Given instruction:
Could you turn the records below into a Markdown table with the columns "Row" and "Record line," giving each non-blank line its own numbered row and leaving out blank lines?

↓↓↓

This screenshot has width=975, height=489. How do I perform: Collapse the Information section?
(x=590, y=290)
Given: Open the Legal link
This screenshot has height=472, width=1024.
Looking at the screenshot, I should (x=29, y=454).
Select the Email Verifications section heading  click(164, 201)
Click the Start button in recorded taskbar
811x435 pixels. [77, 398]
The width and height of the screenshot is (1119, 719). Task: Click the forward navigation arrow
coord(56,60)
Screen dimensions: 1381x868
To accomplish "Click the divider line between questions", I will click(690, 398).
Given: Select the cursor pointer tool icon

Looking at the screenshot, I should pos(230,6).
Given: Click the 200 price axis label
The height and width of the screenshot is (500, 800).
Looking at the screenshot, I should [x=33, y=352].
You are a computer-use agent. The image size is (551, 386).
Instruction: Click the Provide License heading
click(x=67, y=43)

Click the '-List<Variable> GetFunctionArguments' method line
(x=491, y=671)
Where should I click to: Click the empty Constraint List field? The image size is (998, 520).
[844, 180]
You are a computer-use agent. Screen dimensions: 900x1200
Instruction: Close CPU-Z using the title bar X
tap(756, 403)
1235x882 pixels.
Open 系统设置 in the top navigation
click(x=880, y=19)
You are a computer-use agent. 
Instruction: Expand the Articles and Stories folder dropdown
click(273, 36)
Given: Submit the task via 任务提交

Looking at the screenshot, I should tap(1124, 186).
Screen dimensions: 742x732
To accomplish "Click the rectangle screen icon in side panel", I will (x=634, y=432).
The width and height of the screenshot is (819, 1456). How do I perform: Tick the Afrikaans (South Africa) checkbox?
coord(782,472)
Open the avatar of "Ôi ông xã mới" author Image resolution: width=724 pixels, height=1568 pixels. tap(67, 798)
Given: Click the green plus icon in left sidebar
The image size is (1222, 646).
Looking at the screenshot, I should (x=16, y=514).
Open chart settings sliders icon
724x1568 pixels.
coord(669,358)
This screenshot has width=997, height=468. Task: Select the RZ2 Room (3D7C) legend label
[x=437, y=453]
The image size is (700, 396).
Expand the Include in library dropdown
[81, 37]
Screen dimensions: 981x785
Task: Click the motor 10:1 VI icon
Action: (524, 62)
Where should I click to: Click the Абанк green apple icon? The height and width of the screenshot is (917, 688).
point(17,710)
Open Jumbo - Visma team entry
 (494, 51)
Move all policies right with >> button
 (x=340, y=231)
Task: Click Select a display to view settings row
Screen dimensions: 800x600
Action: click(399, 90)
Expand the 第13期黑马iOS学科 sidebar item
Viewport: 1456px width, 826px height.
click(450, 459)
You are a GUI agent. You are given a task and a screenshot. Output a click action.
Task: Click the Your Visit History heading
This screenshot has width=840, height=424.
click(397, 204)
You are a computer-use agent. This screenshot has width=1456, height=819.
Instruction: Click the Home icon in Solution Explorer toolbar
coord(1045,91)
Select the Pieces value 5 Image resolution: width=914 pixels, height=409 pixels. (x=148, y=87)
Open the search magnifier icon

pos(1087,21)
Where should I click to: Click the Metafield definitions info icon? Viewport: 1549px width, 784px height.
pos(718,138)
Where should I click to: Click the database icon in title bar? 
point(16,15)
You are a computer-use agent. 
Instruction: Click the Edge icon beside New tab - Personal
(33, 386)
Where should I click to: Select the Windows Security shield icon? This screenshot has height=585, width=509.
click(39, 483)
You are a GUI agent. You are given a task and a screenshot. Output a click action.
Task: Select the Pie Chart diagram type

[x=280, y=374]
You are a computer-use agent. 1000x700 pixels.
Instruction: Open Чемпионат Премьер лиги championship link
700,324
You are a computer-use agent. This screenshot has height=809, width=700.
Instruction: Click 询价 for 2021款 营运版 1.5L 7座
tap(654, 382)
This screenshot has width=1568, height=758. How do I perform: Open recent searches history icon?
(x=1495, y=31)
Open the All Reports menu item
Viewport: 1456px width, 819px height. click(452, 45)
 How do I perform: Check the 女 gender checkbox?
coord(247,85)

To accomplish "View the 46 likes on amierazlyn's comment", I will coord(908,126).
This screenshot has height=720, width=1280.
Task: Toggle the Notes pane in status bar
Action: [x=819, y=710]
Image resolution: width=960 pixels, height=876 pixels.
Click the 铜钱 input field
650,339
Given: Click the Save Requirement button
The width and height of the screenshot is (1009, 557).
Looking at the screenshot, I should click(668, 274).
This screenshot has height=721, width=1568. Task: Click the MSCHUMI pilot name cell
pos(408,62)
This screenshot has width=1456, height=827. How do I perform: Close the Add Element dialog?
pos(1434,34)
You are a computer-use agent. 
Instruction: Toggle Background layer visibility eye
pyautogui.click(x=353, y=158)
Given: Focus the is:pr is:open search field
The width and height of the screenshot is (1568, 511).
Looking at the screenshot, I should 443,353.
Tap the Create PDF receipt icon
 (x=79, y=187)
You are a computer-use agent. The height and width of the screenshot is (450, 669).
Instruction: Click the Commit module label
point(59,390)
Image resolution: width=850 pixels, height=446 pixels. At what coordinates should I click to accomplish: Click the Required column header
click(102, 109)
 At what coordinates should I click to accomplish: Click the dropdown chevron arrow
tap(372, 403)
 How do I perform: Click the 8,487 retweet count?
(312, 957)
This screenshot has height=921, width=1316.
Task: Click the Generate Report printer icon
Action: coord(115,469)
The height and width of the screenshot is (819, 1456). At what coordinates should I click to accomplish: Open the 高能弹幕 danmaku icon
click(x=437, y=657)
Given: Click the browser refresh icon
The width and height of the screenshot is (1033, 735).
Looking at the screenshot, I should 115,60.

↑↑↑

Task result:
| Row | Record line |
|---|---|
| 1 | This screenshot has width=975, height=489. How do I perform: Collapse the Information section? |
| 2 | (x=590, y=290) |
| 3 | Given: Open the Legal link |
| 4 | This screenshot has height=472, width=1024. |
| 5 | Looking at the screenshot, I should (x=29, y=454). |
| 6 | Select the Email Verifications section heading  click(164, 201) |
| 7 | Click the Start button in recorded taskbar |
| 8 | 811x435 pixels. [77, 398] |
| 9 | The width and height of the screenshot is (1119, 719). Task: Click the forward navigation arrow |
| 10 | coord(56,60) |
| 11 | Screen dimensions: 1381x868 |
| 12 | To accomplish "Click the divider line between questions", I will click(690, 398). |
| 13 | Given: Select the cursor pointer tool icon |
| 14 | Looking at the screenshot, I should pos(230,6). |
| 15 | Given: Click the 200 price axis label |
| 16 | The height and width of the screenshot is (500, 800). |
| 17 | Looking at the screenshot, I should [x=33, y=352]. |
| 18 | You are a computer-use agent. The image size is (551, 386). |
| 19 | Instruction: Click the Provide License heading |
| 20 | click(x=67, y=43) |
| 21 | Click the '-List<Variable> GetFunctionArguments' method line |
| 22 | (x=491, y=671) |
| 23 | Where should I click to: Click the empty Constraint List field? The image size is (998, 520). |
| 24 | [844, 180] |
| 25 | You are a computer-use agent. Screen dimensions: 900x1200 |
| 26 | Instruction: Close CPU-Z using the title bar X |
| 27 | tap(756, 403) |
| 28 | 1235x882 pixels. |
| 29 | Open 系统设置 in the top navigation |
| 30 | click(x=880, y=19) |
| 31 | You are a computer-use agent.  |
| 32 | Instruction: Expand the Articles and Stories folder dropdown |
| 33 | click(273, 36) |
| 34 | Given: Submit the task via 任务提交 |
| 35 | Looking at the screenshot, I should tap(1124, 186). |
| 36 | Screen dimensions: 742x732 |
| 37 | To accomplish "Click the rectangle screen icon in side panel", I will (x=634, y=432). |
| 38 | The width and height of the screenshot is (819, 1456). How do I perform: Tick the Afrikaans (South Africa) checkbox? |
| 39 | coord(782,472) |
| 40 | Open the avatar of "Ôi ông xã mới" author Image resolution: width=724 pixels, height=1568 pixels. tap(67, 798) |
| 41 | Given: Click the green plus icon in left sidebar |
| 42 | The image size is (1222, 646). |
| 43 | Looking at the screenshot, I should (x=16, y=514). |
| 44 | Open chart settings sliders icon |
| 45 | 724x1568 pixels. |
| 46 | coord(669,358) |
| 47 | This screenshot has width=997, height=468. Task: Select the RZ2 Room (3D7C) legend label |
| 48 | [x=437, y=453] |
| 49 | The image size is (700, 396). |
| 50 | Expand the Include in library dropdown |
| 51 | [81, 37] |
| 52 | Screen dimensions: 981x785 |
| 53 | Task: Click the motor 10:1 VI icon |
| 54 | Action: (524, 62) |
| 55 | Where should I click to: Click the Абанк green apple icon? The height and width of the screenshot is (917, 688). |
| 56 | point(17,710) |
| 57 | Open Jumbo - Visma team entry |
| 58 |  (494, 51) |
| 59 | Move all policies right with >> button |
| 60 |  (x=340, y=231) |
| 61 | Task: Click Select a display to view settings row |
| 62 | Screen dimensions: 800x600 |
| 63 | Action: click(399, 90) |
| 64 | Expand the 第13期黑马iOS学科 sidebar item |
| 65 | Viewport: 1456px width, 826px height. |
| 66 | click(450, 459) |
| 67 | You are a GUI agent. You are given a task and a screenshot. Output a click action. |
| 68 | Task: Click the Your Visit History heading |
| 69 | This screenshot has width=840, height=424. |
| 70 | click(397, 204) |
| 71 | You are a computer-use agent. This screenshot has width=1456, height=819. |
| 72 | Instruction: Click the Home icon in Solution Explorer toolbar |
| 73 | coord(1045,91) |
| 74 | Select the Pieces value 5 Image resolution: width=914 pixels, height=409 pixels. (x=148, y=87) |
| 75 | Open the search magnifier icon |
| 76 | pos(1087,21) |
| 77 | Where should I click to: Click the Metafield definitions info icon? Viewport: 1549px width, 784px height. |
| 78 | pos(718,138) |
| 79 | Where should I click to: Click the database icon in title bar?  |
| 80 | point(16,15) |
| 81 | You are a computer-use agent.  |
| 82 | Instruction: Click the Edge icon beside New tab - Personal |
| 83 | (33, 386) |
| 84 | Where should I click to: Select the Windows Security shield icon? This screenshot has height=585, width=509. |
| 85 | click(39, 483) |
| 86 | You are a GUI agent. You are given a task and a screenshot. Output a click action. |
| 87 | Task: Select the Pie Chart diagram type |
| 88 | [x=280, y=374] |
| 89 | You are a computer-use agent. 1000x700 pixels. |
| 90 | Instruction: Open Чемпионат Премьер лиги championship link |
| 91 | 700,324 |
| 92 | You are a computer-use agent. This screenshot has height=809, width=700. |
| 93 | Instruction: Click 询价 for 2021款 营运版 1.5L 7座 |
| 94 | tap(654, 382) |
| 95 | This screenshot has width=1568, height=758. How do I perform: Open recent searches history icon? |
| 96 | (x=1495, y=31) |
| 97 | Open the All Reports menu item |
| 98 | Viewport: 1456px width, 819px height. click(452, 45) |
| 99 |  How do I perform: Check the 女 gender checkbox? |
| 100 | coord(247,85) |
| 101 | To accomplish "View the 46 likes on amierazlyn's comment", I will coord(908,126). |
| 102 | This screenshot has height=720, width=1280. |
| 103 | Task: Toggle the Notes pane in status bar |
| 104 | Action: [x=819, y=710] |
| 105 | Image resolution: width=960 pixels, height=876 pixels. |
| 106 | Click the 铜钱 input field |
| 107 | 650,339 |
| 108 | Given: Click the Save Requirement button |
| 109 | The width and height of the screenshot is (1009, 557). |
| 110 | Looking at the screenshot, I should click(668, 274). |
| 111 | This screenshot has height=721, width=1568. Task: Click the MSCHUMI pilot name cell |
| 112 | pos(408,62) |
| 113 | This screenshot has width=1456, height=827. How do I perform: Close the Add Element dialog? |
| 114 | pos(1434,34) |
| 115 | You are a computer-use agent.  |
| 116 | Instruction: Toggle Background layer visibility eye |
| 117 | pyautogui.click(x=353, y=158) |
| 118 | Given: Focus the is:pr is:open search field |
| 119 | The width and height of the screenshot is (1568, 511). |
| 120 | Looking at the screenshot, I should 443,353. |
| 121 | Tap the Create PDF receipt icon |
| 122 |  (x=79, y=187) |
| 123 | You are a computer-use agent. The height and width of the screenshot is (450, 669). |
| 124 | Instruction: Click the Commit module label |
| 125 | point(59,390) |
| 126 | Image resolution: width=850 pixels, height=446 pixels. At what coordinates should I click to accomplish: Click the Required column header |
| 127 | click(102, 109) |
| 128 |  At what coordinates should I click to accomplish: Click the dropdown chevron arrow |
| 129 | tap(372, 403) |
| 130 |  How do I perform: Click the 8,487 retweet count? |
| 131 | (312, 957) |
| 132 | This screenshot has height=921, width=1316. |
| 133 | Task: Click the Generate Report printer icon |
| 134 | Action: coord(115,469) |
| 135 | The height and width of the screenshot is (819, 1456). At what coordinates should I click to accomplish: Open the 高能弹幕 danmaku icon |
| 136 | click(x=437, y=657) |
| 137 | Given: Click the browser refresh icon |
| 138 | The width and height of the screenshot is (1033, 735). |
| 139 | Looking at the screenshot, I should 115,60. |